Task statement :: Pick out the lines below that include the string "computer".

The data ::
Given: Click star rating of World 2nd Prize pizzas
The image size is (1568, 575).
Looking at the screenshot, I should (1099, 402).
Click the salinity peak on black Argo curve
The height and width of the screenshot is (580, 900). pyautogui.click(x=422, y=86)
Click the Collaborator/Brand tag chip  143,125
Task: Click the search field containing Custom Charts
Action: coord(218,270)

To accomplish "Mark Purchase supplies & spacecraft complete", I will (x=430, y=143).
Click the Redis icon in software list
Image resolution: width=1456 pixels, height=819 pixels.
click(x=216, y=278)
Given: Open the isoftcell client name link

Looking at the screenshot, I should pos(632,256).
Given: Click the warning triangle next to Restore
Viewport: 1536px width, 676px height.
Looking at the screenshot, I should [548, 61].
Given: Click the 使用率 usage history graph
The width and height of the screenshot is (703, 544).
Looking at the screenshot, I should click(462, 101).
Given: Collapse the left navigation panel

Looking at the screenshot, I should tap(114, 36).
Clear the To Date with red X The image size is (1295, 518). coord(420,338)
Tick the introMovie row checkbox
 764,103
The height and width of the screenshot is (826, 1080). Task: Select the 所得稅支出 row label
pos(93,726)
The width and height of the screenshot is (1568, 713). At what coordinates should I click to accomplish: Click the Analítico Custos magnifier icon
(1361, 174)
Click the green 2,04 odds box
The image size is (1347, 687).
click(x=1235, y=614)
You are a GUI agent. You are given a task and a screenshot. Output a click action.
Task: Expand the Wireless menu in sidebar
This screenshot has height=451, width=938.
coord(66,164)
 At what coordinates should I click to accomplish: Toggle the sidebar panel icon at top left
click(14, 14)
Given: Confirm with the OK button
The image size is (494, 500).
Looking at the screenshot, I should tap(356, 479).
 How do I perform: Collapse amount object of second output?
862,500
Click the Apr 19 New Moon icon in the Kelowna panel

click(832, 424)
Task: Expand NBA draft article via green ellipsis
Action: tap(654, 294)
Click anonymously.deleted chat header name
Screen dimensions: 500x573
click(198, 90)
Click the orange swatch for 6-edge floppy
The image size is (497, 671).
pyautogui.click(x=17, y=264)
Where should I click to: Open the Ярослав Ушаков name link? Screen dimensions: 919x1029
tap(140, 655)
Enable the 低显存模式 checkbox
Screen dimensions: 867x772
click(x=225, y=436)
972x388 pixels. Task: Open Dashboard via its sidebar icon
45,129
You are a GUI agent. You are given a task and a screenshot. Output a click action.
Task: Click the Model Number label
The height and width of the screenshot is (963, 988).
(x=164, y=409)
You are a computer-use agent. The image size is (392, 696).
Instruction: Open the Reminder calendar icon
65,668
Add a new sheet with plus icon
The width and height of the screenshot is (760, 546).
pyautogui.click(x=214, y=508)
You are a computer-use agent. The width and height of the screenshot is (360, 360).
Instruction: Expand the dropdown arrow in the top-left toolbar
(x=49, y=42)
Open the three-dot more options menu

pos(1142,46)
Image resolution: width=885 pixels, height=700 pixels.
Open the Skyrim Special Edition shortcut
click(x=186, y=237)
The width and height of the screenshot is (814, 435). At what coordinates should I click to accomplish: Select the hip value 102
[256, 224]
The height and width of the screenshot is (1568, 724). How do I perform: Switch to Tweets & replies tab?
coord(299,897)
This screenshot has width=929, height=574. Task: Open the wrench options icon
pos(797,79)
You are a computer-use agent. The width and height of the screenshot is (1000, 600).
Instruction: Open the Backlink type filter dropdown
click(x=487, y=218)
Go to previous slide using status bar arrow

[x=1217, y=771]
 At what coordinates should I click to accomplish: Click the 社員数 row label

Output for this task ::
You are a computer-use agent. The image size is (392, 696).
You are a computer-use agent. The width and height of the screenshot is (360, 360).
You are a computer-use agent. The width and height of the screenshot is (1000, 600).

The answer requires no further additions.